_Extracted entries:_
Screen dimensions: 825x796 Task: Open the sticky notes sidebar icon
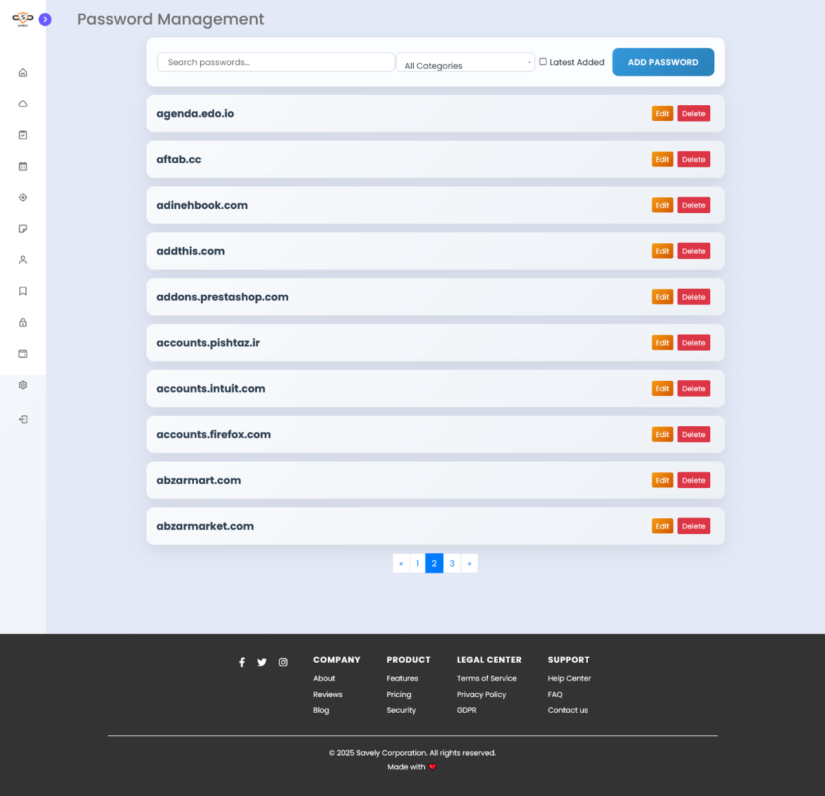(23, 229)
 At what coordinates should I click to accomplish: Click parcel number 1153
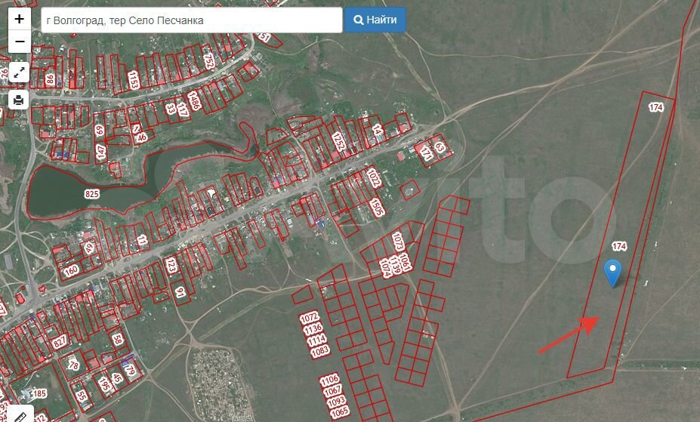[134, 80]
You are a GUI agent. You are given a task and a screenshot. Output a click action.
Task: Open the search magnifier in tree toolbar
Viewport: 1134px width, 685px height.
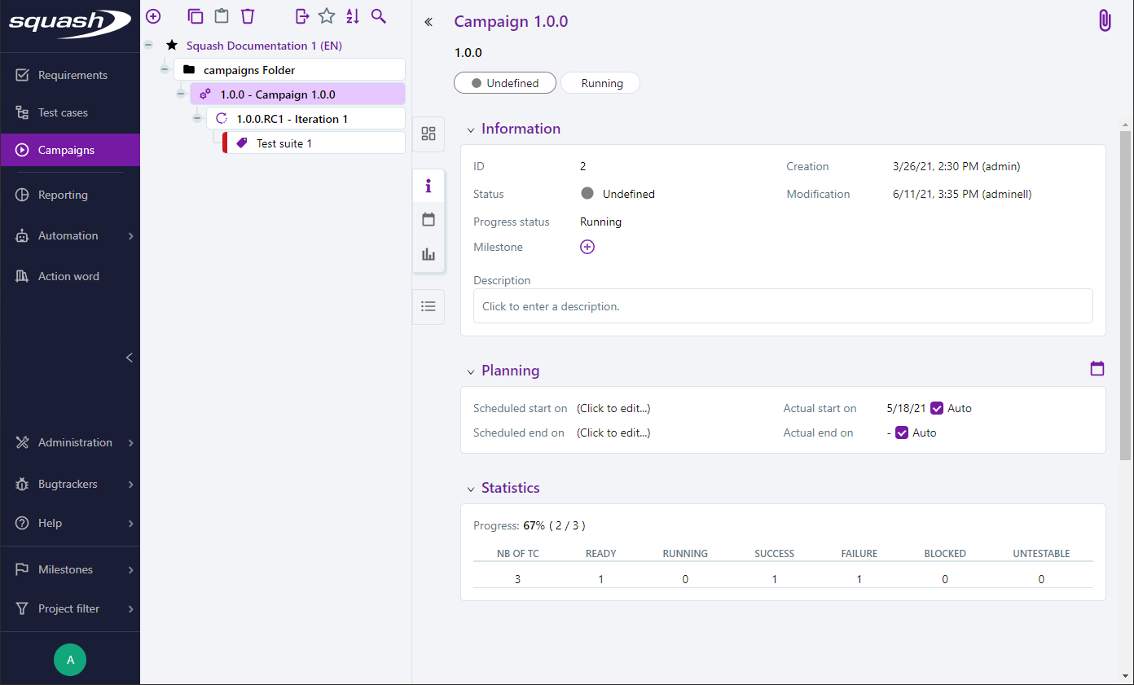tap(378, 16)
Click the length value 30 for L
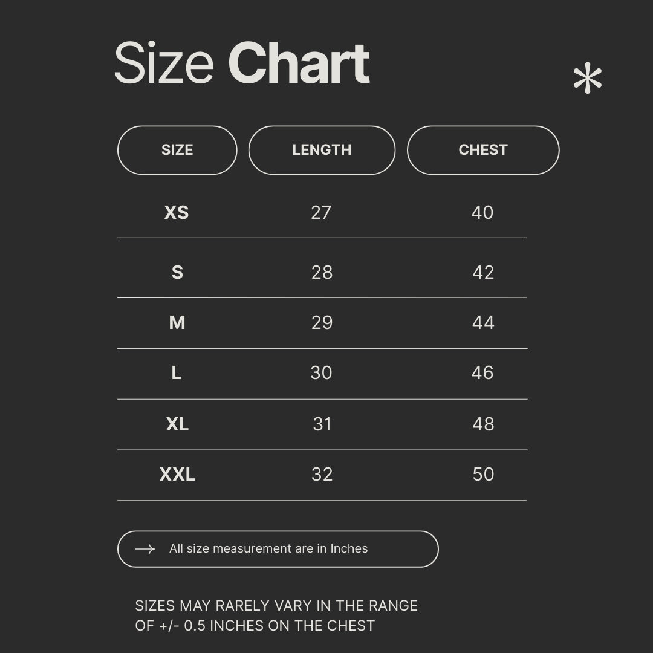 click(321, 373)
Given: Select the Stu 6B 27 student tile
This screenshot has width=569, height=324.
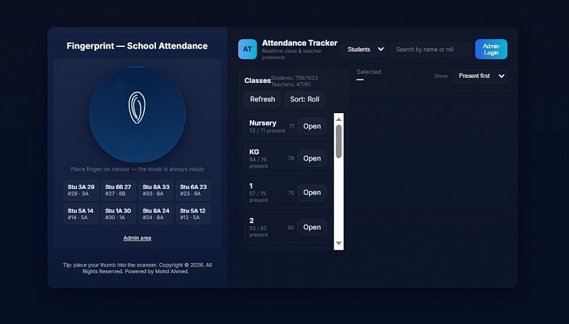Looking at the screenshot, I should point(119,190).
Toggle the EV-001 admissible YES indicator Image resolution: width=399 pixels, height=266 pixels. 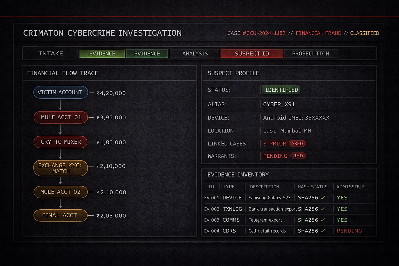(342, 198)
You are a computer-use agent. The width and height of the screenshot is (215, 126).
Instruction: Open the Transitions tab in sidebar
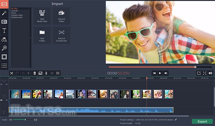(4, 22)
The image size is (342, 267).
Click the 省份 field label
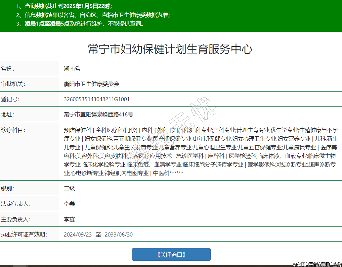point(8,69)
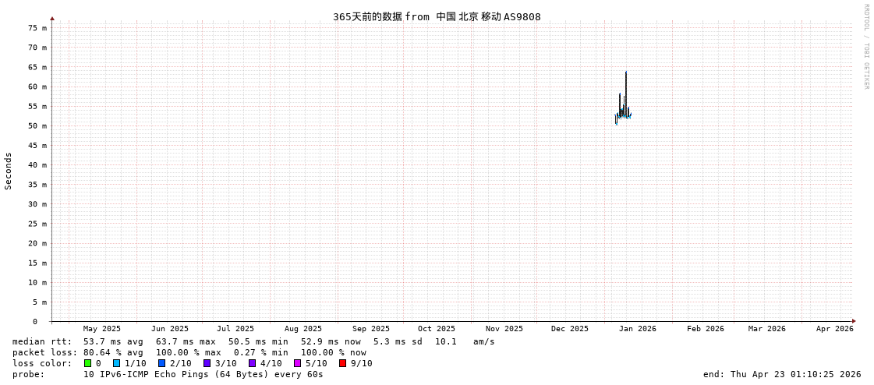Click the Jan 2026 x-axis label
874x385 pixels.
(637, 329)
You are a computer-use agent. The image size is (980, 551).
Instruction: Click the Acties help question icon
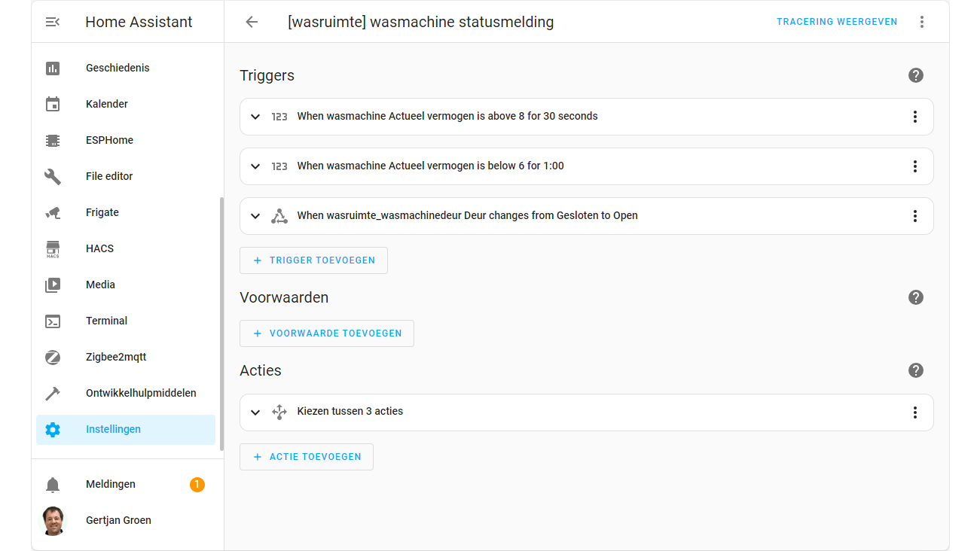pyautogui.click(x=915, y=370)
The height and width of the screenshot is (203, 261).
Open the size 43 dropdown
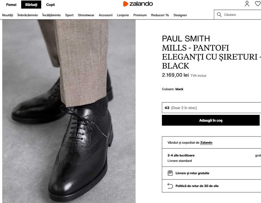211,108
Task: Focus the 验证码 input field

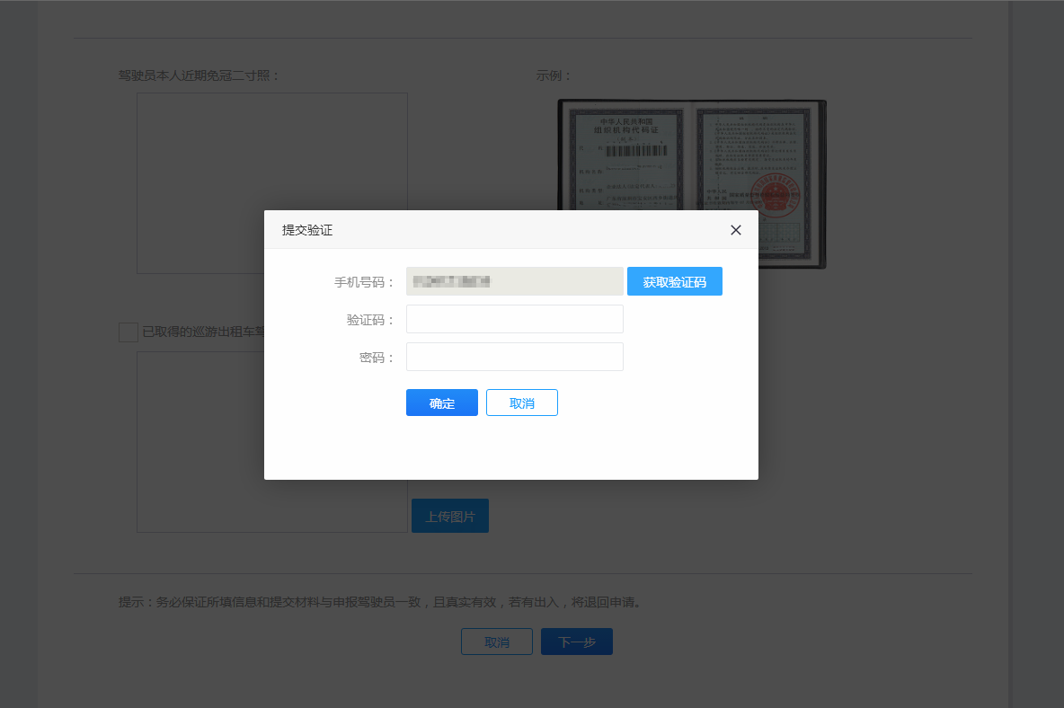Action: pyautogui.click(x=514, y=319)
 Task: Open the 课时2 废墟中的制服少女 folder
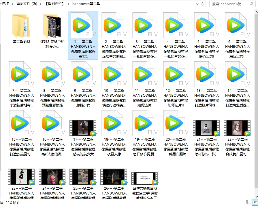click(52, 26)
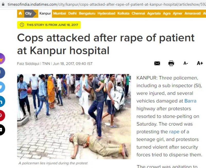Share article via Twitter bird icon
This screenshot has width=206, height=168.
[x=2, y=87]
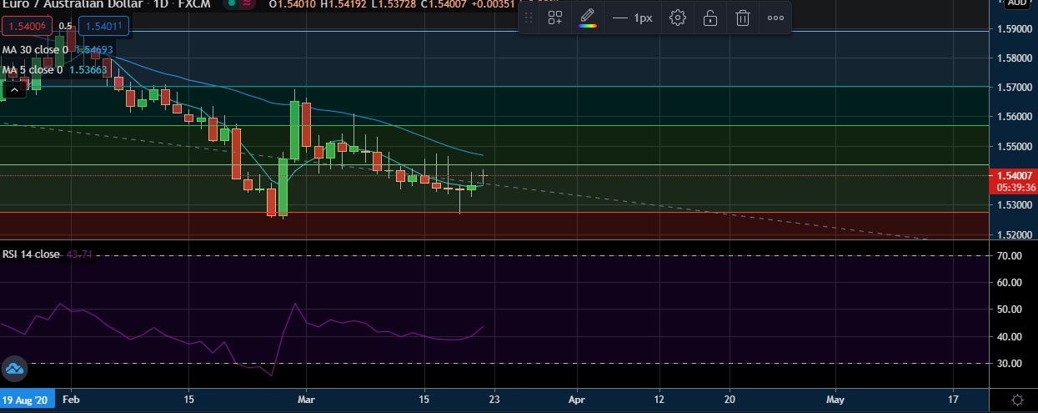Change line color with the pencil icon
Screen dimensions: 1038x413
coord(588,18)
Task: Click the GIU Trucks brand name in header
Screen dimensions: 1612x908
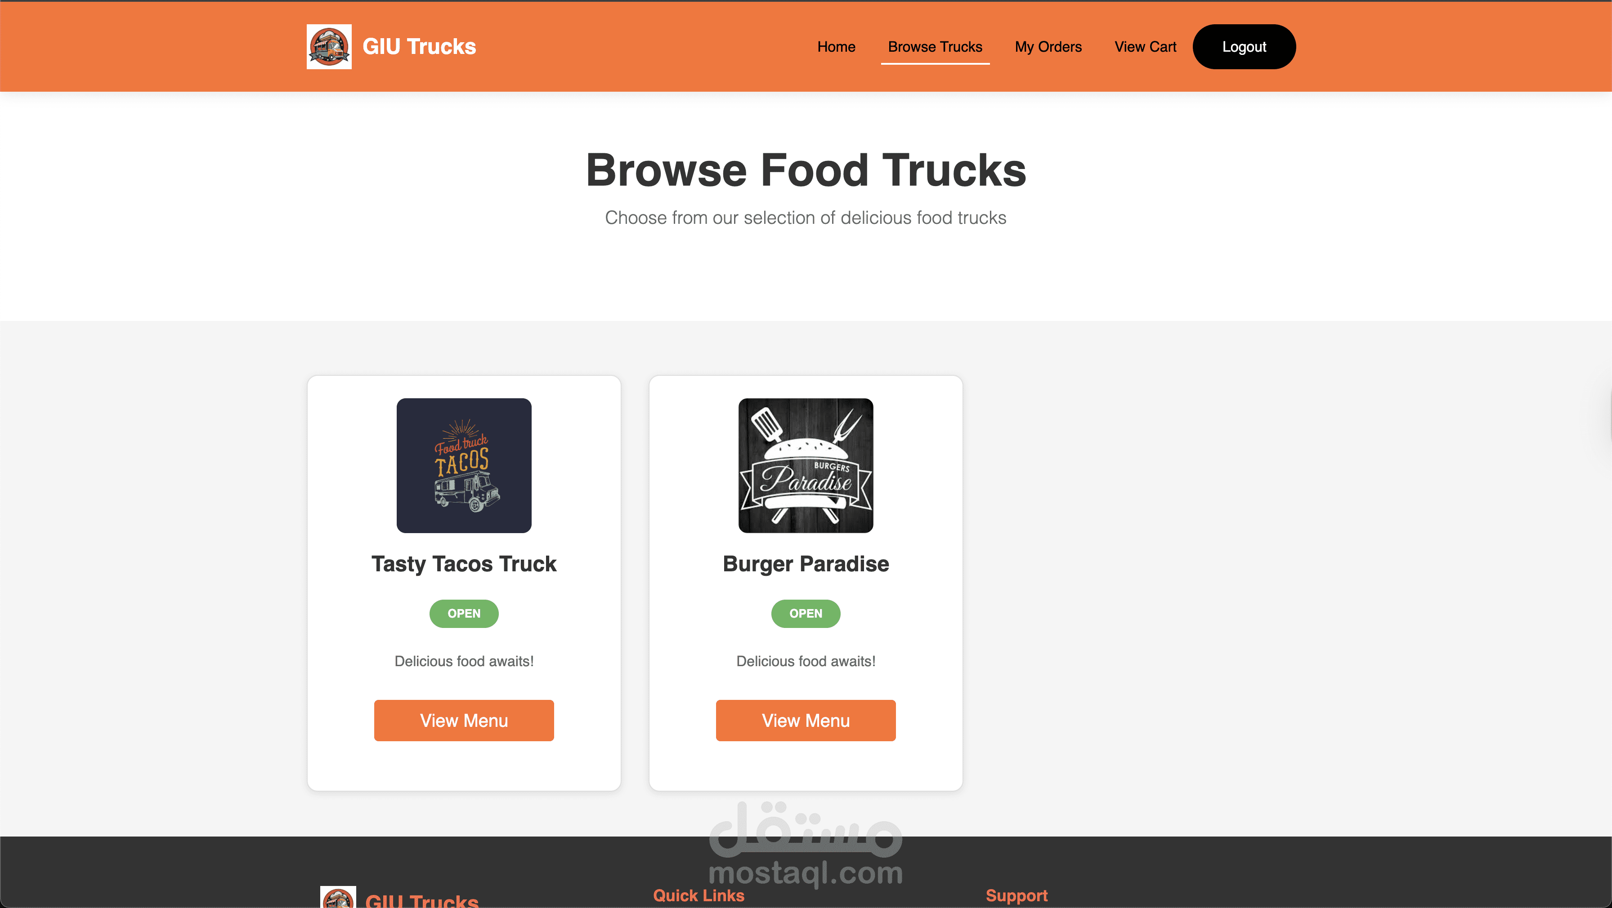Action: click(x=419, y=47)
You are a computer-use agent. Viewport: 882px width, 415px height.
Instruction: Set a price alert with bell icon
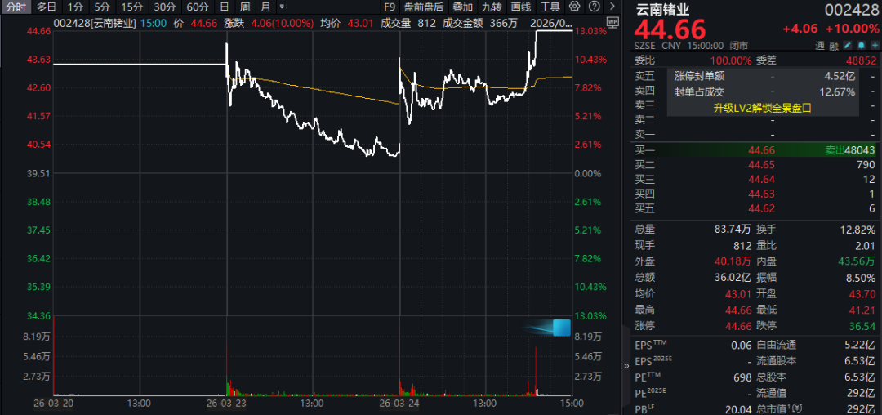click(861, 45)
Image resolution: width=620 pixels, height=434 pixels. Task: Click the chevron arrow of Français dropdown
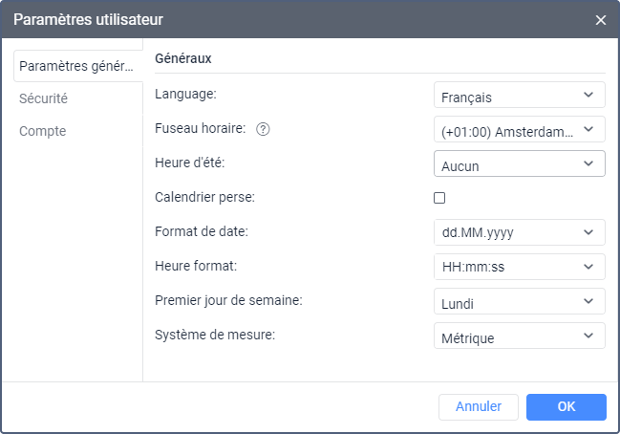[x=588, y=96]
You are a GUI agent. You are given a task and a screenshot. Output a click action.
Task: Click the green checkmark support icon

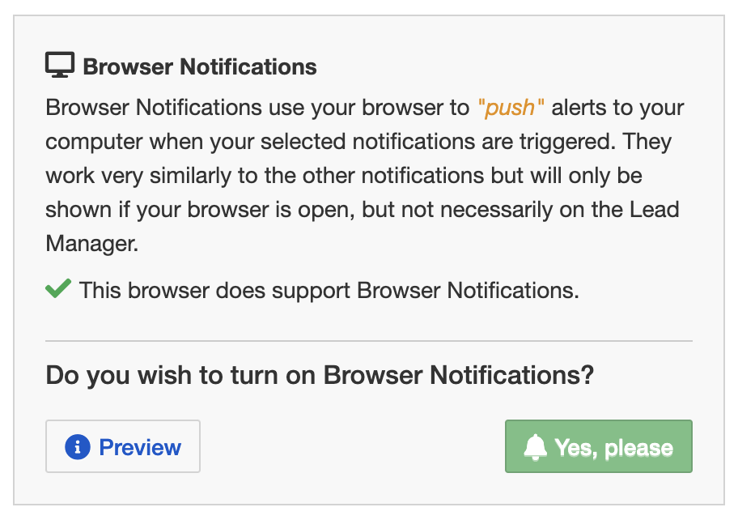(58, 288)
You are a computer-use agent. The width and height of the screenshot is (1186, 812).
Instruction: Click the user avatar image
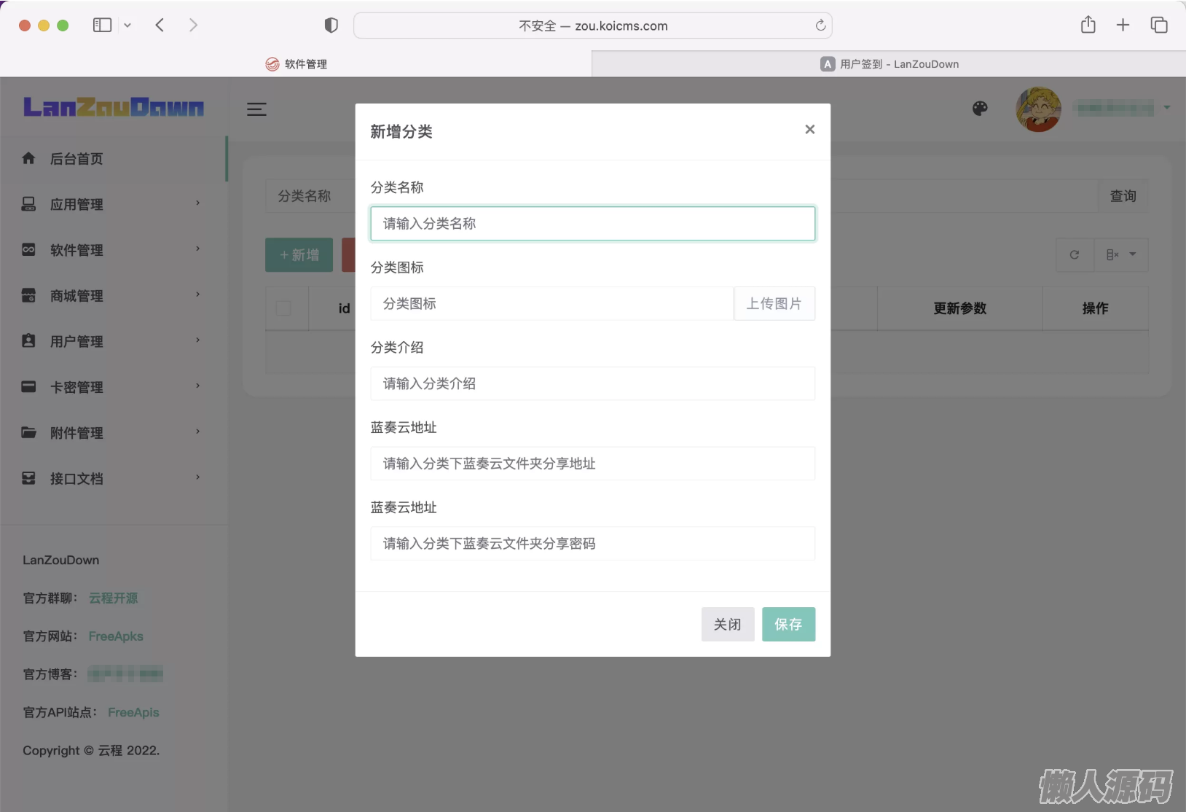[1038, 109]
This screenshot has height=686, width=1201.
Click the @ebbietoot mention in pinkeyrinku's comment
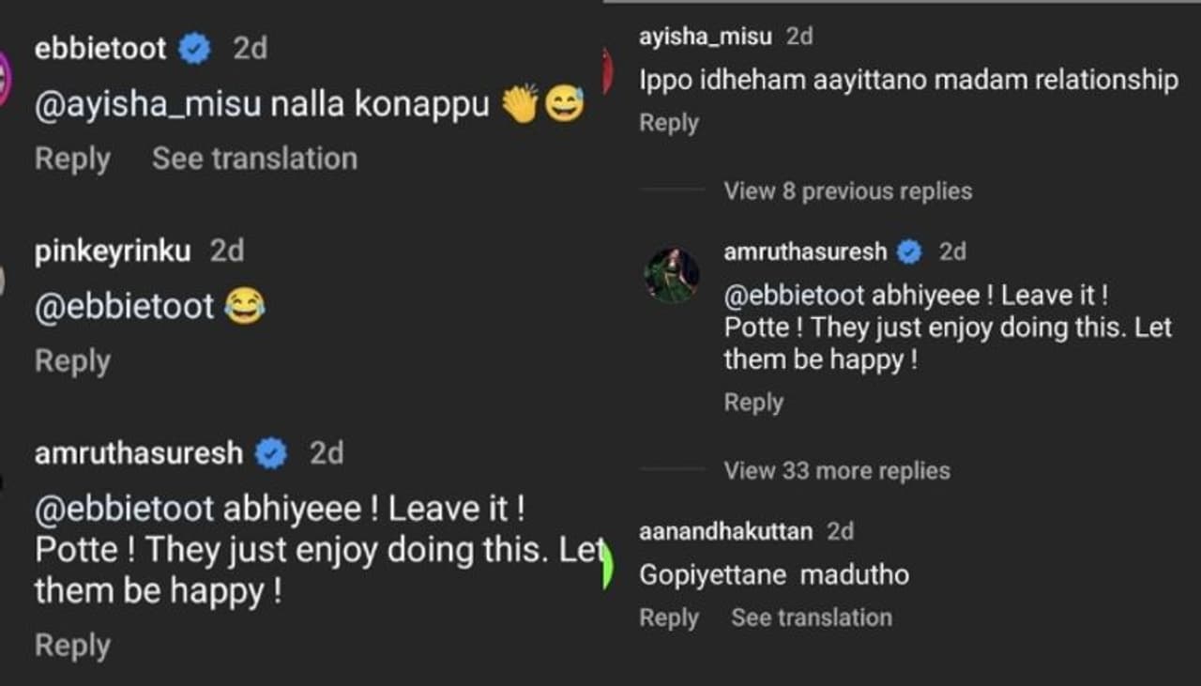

_What you should do:_ No pictures belong in the copy. Return exactly the lines from the line containing "Open the size 43 dropdown" through the last line of the listing.

_Response for this exercise:_
Open the size 43 dropdown
211,108
Task: Focus the 验证码 input field

Action: pyautogui.click(x=514, y=319)
 Task: Open the 课时2 废墟中的制服少女 folder
click(52, 26)
Share article via Twitter bird icon
This screenshot has width=206, height=168.
[x=2, y=87]
Change line color with the pencil icon
Screen dimensions: 1038x413
coord(588,18)
Task: Click the GIU Trucks brand name in header
Screen dimensions: 1612x908
Action: click(x=419, y=47)
You are a computer-use agent. Viewport: 882px width, 415px height.
Instruction: Set a price alert with bell icon
click(861, 45)
Image resolution: width=620 pixels, height=434 pixels. Task: Click the chevron arrow of Français dropdown
[x=588, y=96]
You are a GUI agent. You are given a task and a screenshot. Output a click action.
Task: Click the green checkmark support icon

(58, 288)
You are a computer-use agent. The width and height of the screenshot is (1186, 812).
Instruction: Click the user avatar image
[1038, 109]
This screenshot has height=686, width=1201.
Click the @ebbietoot mention in pinkeyrinku's comment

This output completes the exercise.